Material for this exercise:
++++

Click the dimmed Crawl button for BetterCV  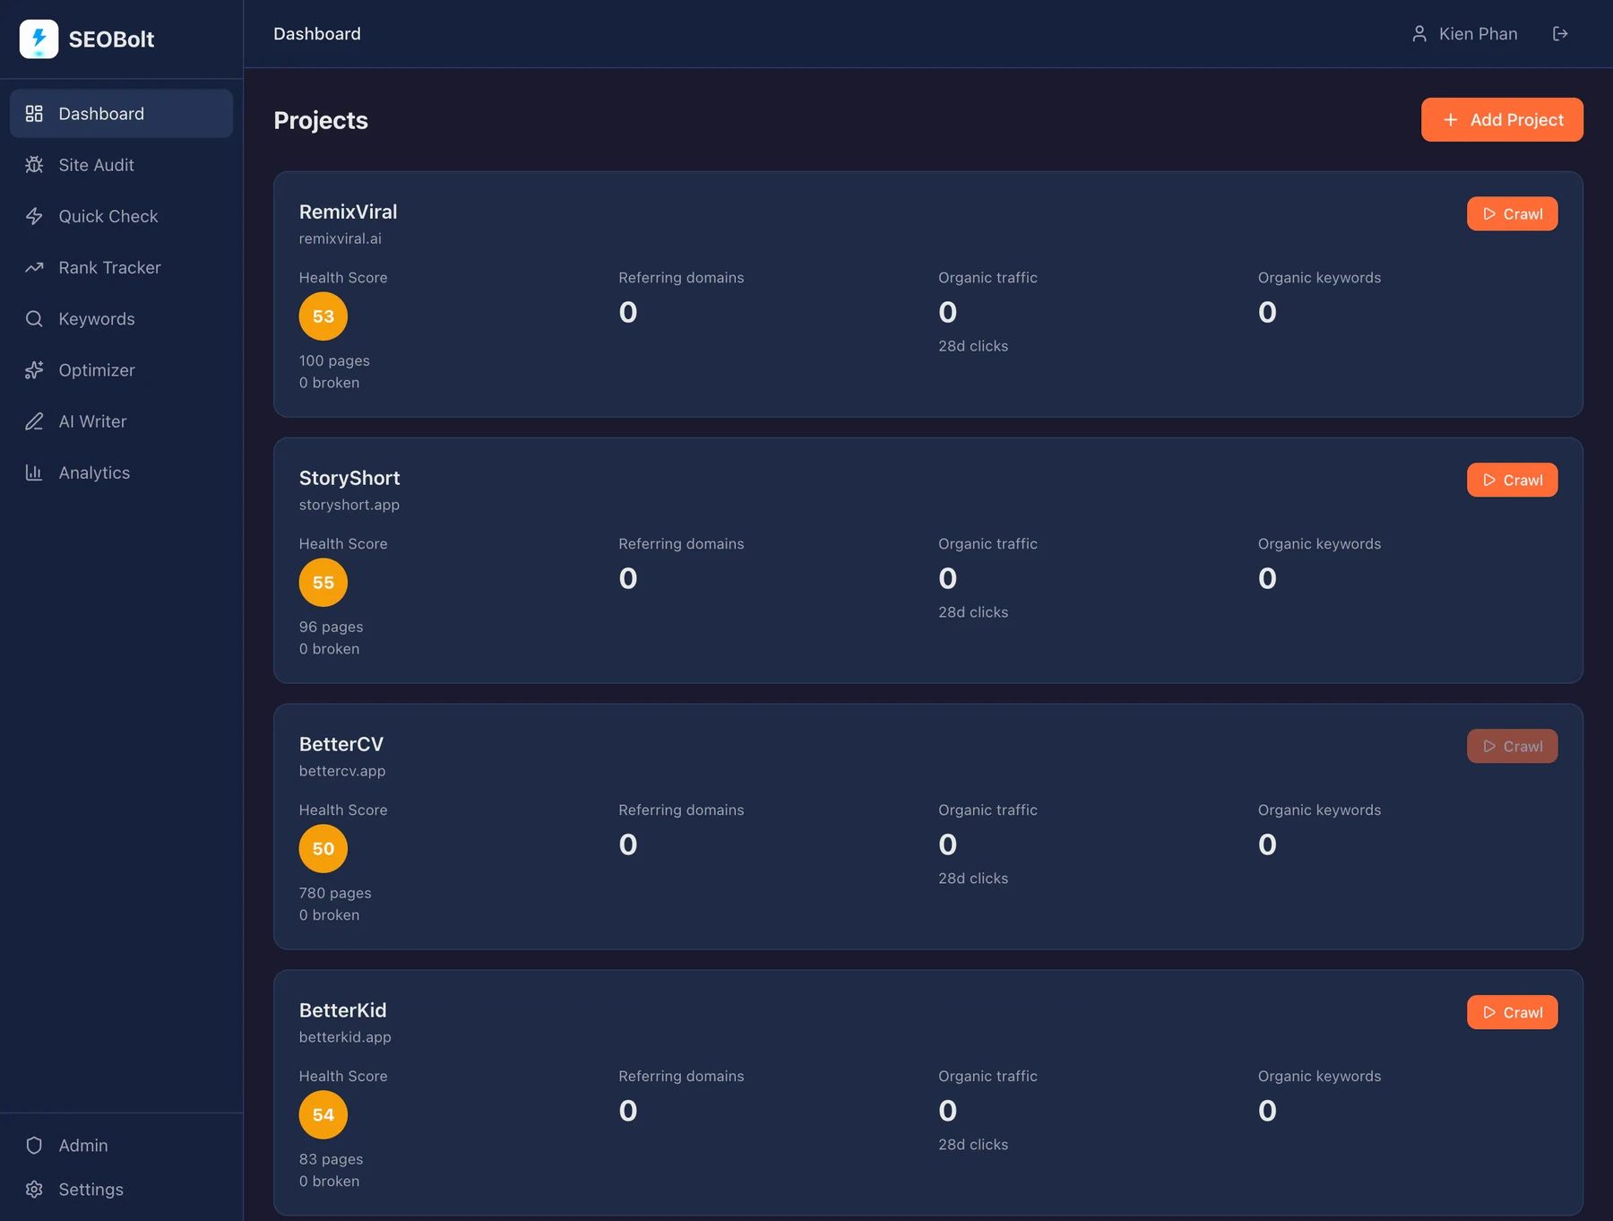point(1512,746)
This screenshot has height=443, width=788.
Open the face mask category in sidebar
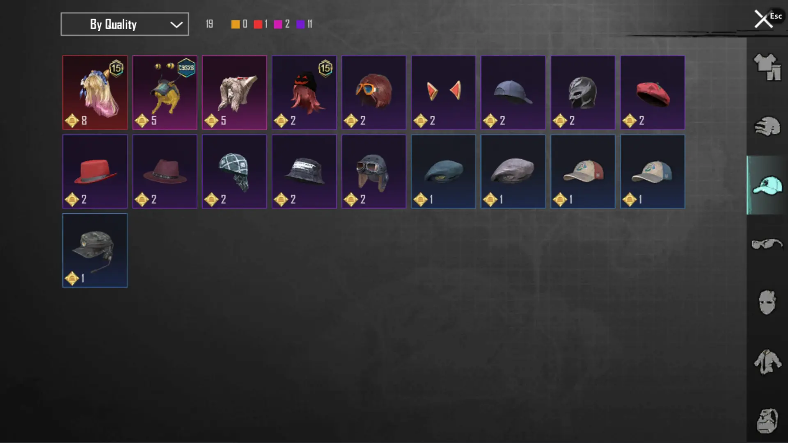pyautogui.click(x=767, y=302)
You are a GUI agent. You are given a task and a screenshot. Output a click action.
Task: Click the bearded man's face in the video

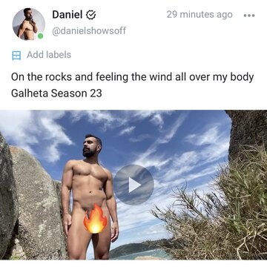tap(90, 147)
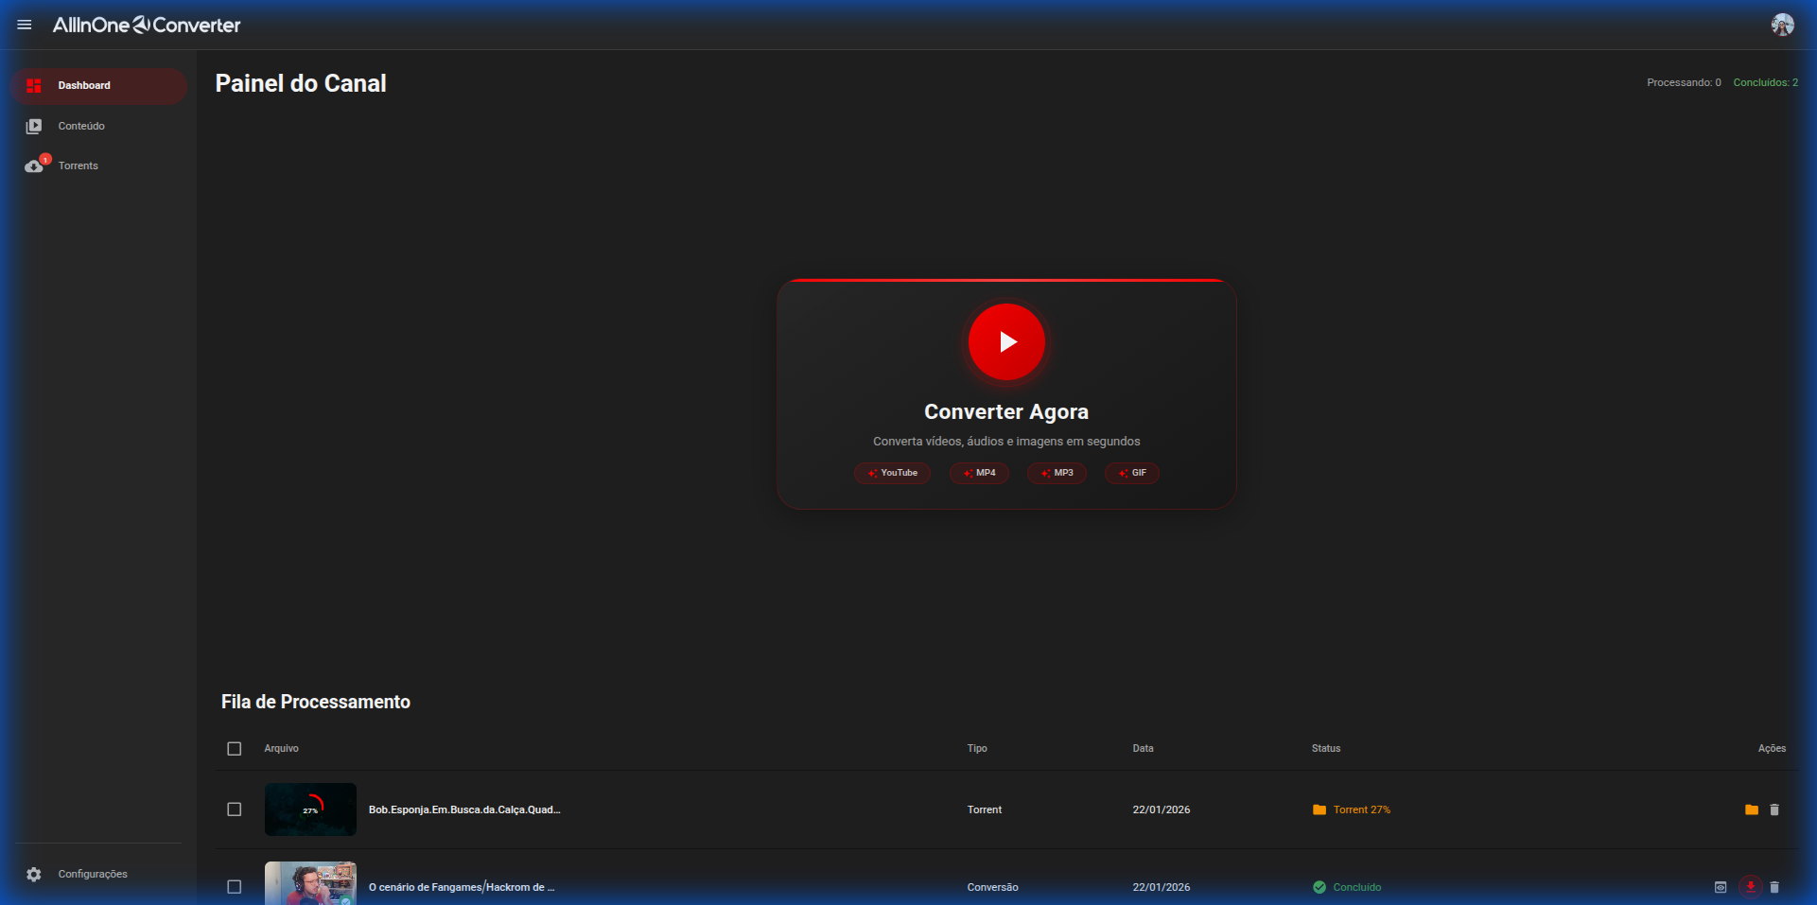The image size is (1817, 905).
Task: Toggle the select-all checkbox in table header
Action: point(235,749)
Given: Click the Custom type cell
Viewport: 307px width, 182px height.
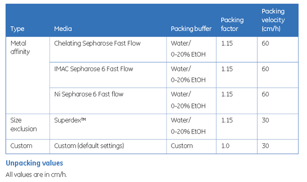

++++

Pull every line with the string "width" from the data above.

Answer to this problem:
This screenshot has height=443, width=788.
Viewport: 307px width, 182px height.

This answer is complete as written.